Junior Laura Quillian is a student in Hales' lab.

Sperm cells are a prime example of the importance of such mitochondrial moving and shaping, said Hales, whose doctoral thesis at Stanford University was “Genetic control of mitochondrial morphogenesis during Drosophila spermatogenesis.” Much remains to be learned about how the shaping of mitochondria increases the efficiency with which ATP is distributed within sperm cells and other specialized cell types, said Hales.

Biology department chair Verna Case said Hales herself is another example of a particularly strong department in both research and teaching.

“We have hired within past four years six exceptional biology professors,” Case said. “Karen Hales hit the ground running, and got her research lab up and running. Her research is excellent. She is just an incredibly strong young member of our department.
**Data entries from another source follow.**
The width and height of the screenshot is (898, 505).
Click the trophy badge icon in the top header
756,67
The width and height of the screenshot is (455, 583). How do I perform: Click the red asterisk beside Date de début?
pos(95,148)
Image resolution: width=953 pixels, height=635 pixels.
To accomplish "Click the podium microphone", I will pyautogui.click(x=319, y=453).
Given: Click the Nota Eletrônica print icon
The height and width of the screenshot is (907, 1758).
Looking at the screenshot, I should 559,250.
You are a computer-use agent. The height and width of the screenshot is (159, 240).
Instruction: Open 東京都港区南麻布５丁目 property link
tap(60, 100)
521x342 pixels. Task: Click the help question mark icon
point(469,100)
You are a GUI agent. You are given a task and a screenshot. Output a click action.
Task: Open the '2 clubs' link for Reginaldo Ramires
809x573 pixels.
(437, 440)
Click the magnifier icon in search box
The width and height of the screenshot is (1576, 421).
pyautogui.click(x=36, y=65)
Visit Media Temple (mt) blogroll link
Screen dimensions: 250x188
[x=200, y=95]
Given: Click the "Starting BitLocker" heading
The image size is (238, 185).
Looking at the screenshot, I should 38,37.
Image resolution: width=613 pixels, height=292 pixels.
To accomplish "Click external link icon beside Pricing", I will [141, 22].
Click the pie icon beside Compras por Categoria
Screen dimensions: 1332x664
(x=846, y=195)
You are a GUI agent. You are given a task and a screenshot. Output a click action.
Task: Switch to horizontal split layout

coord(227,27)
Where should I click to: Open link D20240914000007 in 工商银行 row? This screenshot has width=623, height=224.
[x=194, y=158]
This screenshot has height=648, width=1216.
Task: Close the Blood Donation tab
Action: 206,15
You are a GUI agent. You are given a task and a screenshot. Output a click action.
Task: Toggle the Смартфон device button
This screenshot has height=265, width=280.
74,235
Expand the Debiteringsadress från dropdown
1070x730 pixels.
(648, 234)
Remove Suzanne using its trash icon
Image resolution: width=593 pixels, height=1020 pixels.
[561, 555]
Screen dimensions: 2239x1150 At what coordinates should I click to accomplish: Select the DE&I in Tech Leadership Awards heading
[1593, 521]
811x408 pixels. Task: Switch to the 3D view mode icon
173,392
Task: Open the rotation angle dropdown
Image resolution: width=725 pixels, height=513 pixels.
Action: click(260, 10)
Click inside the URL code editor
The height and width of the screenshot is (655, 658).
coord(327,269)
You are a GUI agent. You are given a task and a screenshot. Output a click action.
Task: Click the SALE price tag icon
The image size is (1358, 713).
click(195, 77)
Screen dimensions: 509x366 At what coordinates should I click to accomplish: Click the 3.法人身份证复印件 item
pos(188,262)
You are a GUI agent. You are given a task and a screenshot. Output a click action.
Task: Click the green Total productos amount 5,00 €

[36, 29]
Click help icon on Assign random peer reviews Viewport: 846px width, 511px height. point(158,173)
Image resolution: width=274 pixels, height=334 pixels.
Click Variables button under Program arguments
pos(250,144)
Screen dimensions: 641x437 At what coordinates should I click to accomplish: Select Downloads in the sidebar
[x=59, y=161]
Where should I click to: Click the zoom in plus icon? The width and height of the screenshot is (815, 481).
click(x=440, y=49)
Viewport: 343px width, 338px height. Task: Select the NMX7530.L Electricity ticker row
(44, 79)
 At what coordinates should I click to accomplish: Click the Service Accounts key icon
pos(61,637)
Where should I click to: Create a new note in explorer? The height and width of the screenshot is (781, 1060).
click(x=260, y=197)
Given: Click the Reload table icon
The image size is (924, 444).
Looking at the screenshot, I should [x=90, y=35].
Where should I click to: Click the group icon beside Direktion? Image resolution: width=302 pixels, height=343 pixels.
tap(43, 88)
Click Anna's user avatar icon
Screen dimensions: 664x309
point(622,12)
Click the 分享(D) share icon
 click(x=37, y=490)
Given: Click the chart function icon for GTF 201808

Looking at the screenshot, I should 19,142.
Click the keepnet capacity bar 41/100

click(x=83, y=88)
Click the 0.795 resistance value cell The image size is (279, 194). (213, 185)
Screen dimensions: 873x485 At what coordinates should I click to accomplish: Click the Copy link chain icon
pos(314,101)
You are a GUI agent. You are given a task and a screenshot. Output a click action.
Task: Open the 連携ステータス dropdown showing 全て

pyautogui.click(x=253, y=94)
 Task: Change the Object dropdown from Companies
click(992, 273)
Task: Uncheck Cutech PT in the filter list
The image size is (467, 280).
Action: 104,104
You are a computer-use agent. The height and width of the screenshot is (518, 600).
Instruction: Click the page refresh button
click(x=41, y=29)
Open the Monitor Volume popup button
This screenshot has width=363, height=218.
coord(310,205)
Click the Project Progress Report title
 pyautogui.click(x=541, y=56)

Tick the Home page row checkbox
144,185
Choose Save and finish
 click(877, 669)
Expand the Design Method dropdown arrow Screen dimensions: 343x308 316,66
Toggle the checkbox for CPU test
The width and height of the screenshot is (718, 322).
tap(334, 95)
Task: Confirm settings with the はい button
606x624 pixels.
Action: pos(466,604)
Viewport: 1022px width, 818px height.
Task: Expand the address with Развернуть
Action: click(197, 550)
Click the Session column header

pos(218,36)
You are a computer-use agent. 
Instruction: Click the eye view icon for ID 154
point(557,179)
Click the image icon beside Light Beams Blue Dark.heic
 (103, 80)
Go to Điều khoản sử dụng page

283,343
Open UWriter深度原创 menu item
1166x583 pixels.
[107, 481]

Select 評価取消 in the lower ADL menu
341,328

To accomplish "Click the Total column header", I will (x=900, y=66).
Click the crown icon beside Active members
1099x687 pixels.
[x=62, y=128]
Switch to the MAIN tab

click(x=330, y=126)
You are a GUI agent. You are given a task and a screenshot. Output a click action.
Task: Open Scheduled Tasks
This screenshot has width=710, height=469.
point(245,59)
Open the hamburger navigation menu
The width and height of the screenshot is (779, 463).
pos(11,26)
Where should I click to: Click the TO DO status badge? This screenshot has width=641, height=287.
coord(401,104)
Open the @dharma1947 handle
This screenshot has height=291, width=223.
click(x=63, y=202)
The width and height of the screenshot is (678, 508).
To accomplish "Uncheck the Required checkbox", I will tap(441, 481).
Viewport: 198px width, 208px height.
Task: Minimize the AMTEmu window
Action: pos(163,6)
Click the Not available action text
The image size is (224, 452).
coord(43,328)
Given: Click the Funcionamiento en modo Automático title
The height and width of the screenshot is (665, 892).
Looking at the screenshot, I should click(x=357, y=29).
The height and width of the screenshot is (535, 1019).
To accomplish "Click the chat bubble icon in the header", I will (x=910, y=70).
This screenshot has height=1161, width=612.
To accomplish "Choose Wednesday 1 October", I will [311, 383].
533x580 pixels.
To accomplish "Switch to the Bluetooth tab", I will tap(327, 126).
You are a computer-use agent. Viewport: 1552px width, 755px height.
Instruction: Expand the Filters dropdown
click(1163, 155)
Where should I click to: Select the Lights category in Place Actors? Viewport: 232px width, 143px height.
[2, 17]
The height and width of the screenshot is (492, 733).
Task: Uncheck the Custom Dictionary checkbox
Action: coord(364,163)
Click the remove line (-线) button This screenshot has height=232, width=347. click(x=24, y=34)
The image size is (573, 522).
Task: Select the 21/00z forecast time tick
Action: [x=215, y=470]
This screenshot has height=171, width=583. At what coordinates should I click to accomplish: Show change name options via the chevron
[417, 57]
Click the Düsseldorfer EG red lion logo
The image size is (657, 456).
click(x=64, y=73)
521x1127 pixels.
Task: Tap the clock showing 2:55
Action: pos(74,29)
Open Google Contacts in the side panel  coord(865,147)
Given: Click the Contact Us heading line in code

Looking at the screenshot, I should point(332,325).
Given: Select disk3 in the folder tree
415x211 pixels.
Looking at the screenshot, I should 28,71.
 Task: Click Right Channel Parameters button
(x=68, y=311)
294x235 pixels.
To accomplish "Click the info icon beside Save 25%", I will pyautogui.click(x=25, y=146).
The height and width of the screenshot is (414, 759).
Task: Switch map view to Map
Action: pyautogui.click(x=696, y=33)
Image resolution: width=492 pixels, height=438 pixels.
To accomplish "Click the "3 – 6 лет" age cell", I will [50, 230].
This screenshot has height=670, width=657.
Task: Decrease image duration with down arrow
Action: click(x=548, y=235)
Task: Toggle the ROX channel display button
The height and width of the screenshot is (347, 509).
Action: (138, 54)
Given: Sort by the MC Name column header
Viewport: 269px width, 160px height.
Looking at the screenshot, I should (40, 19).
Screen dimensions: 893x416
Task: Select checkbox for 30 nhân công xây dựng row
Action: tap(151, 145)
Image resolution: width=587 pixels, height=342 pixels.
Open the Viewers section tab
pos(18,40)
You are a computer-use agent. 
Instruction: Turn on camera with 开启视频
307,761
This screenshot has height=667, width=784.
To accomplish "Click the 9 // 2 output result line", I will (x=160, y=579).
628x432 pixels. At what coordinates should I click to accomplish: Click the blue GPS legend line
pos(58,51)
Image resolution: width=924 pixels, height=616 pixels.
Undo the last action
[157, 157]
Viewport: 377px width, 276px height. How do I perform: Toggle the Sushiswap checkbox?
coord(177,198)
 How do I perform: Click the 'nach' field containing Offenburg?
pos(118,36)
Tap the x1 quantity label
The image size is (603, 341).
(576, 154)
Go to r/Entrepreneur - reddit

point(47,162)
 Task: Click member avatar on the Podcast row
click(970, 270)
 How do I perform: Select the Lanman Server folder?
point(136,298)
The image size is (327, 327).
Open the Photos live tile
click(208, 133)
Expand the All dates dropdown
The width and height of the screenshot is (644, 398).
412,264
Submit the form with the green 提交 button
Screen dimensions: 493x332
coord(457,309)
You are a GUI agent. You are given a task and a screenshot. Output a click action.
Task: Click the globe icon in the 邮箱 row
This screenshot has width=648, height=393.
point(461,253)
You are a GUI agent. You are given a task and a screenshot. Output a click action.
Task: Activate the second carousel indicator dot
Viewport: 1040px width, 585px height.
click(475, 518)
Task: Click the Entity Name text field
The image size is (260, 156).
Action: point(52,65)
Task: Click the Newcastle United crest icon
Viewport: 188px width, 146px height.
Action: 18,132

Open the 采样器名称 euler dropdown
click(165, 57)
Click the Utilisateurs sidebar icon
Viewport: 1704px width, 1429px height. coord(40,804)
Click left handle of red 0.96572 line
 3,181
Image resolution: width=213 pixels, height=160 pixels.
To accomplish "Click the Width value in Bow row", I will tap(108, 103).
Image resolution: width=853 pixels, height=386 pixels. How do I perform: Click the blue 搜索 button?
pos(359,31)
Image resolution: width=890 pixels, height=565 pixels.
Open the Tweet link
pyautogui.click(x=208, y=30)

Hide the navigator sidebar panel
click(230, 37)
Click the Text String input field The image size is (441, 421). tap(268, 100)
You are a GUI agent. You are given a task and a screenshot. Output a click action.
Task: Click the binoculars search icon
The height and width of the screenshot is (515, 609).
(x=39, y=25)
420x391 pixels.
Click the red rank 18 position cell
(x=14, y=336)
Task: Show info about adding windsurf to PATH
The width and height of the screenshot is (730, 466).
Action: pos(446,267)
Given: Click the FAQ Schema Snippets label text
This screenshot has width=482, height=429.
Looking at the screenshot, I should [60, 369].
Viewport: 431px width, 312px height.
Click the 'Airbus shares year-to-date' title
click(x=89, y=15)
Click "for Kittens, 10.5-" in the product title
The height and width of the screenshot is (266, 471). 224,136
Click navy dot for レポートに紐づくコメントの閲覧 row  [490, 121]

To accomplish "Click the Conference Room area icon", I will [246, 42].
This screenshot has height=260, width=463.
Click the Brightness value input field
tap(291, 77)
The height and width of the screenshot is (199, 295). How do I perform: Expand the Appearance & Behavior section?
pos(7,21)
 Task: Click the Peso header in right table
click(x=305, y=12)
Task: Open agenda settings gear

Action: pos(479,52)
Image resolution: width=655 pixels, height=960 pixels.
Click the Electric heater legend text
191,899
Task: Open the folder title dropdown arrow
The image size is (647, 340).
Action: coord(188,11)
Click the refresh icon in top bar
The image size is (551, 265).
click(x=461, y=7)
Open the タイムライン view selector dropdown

Our other faculty members are going great guns bringing in research money, too, both nationally and regionally.”



Hales, in only her second year at Davidson, wins kudos from students, too.

“She has great communications skills,” said Sean Burke ’02, a member of Hales’ lab. “She can really explain scientific literature in a way that I can understand it ... and if a few days go by when I don’t write much in my lab notebook, even her body language can get a message across!”

Travel to scientific conferences is another big plus, said Burke, and one that is particularly rare for undergraduates. Some of Hales’ NSF grant money will go toward conference travel.

“You learn more about science than just what you are doing,” said Burke. “Yours may be the first eyes besides the researchers’ to see emerging scientific conclusions.”




Sean Burke
Senior Sean Burke assists with Hales' research in genetics.


The federal grant money will permit Hales to hire a lab technician, freeing her and her students from lab maintenance responsibilities and allowing them to spend more time on actual experiments throughout the year, including summer. The cost of equipment, materials and supplies for the construction of transgenic flies in her own lab is also in Hales' winning grant proposal. Transgenic flies have exogenously added DNA that has been specially designed to allow study of the function of particular genes.

In her short time thus far at Davidson, Hales has focused on life outside the lab, too, advising the Biosociety and helping organize a Charles Darwin birthday party for the department. Further afield, she is a triathlete and orienteer, and her website includes links to many varied interests, ranging from “WWII Codes and Ciphers” and “The National Steinbeck Center” to her love of tea and eclectic tastes in music and art.

Hales, a Phi Beta Kappa Swarthmore alumna, received her Ph.D. in 1997 from Stanford, under thesis advisor Margaret T. Fuller, with whom she is collaborating on her current research. Hales has won many awards and fellowships since her own undergraduate days, including fellowships from the National Institutes of Health and from the Howard Hughes Medical Institute. She was a biology instructor at the University of North Carolina at Chapel Hill in the summers of 1999 and 2000. She came to Davidson in August, 2000.

Davidson is a highly selective independent liberal arts college for 1,600 students. Since its establishment in 1837, the college has graduated 23 Rhodes Scholars and is consistently ranked in the top ten liberal arts colleges in the country by U.S. News and World Report magazine. Davidson is engaged in "Let Learning Be Cherished," a $250 million campaign in support of student financial assistance, academic resources, and community life.